I loved being tarot queen for the night and would totally totally totally do it again in a heartbeat.

 

While I did my undergraduate degree in Australia I learnt most of my Aussie slang from my friend Eliza.  Particularly mystifying to me as a foreigner was the Australian fondness for using  diminutives, so university was uni, football was footy and arvo meant afternoon. (Quick aside no surprise then that the word “selfie” was coined here). Most amusingly Eliza referred to those intense, late-night heart to hearts that is so typical  for college student as “D & Ms,” short for “deep and meaningful” she explained.

Later during my Arizona days Sarah picked up the term from me– equally amused by the thought of reducing something that felt profound to an abbreviation.  Needless to say Sarah and I had many a D & M during my Arizona days. Now we talk far less frequently BUT I love that our conversations retain the same level of depth and intensity. Its seems that no matter how long its been since we last talk we have no problem slipping back into familiarity and earnestness that I have yet to get to with any friends in Bhutan.

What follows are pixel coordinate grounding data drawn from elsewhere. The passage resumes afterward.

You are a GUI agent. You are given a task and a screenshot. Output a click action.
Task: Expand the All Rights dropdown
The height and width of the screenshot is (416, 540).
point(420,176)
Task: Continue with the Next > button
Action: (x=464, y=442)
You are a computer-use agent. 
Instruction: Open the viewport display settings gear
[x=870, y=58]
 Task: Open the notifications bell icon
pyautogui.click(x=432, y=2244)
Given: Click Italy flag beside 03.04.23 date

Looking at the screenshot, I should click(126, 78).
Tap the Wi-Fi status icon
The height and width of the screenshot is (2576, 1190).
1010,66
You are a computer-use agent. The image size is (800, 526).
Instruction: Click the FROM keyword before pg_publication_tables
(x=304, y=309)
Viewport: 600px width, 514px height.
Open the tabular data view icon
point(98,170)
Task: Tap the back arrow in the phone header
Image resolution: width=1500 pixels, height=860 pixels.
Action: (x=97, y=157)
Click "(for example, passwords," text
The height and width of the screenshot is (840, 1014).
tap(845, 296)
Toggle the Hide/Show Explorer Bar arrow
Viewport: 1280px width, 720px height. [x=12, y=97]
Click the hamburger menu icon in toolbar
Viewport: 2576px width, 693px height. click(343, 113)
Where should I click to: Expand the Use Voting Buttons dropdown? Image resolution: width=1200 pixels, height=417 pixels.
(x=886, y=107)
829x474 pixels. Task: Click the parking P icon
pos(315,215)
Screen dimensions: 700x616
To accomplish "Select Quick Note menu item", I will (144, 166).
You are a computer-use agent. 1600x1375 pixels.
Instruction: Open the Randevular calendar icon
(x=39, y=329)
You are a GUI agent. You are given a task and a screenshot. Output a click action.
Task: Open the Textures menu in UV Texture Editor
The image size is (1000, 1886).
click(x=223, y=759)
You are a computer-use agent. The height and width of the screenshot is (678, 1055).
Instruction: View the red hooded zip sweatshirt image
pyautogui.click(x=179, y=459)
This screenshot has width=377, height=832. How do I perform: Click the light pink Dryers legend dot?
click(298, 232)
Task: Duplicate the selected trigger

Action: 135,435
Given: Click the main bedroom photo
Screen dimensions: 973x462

But even more than that I love that our  D &M have always swung from the profound to the absurd, the deeply felt to the almost frivolous. In some ways I love that our friendship and our conversations have always accommodated both ends of the spectrum.

 

So what I love this week is the long over-due D &M Sarah and I had this morning. We talked about stomach churning office politics, current anxieties and fear and then “The Real Housewives of Melbourne.”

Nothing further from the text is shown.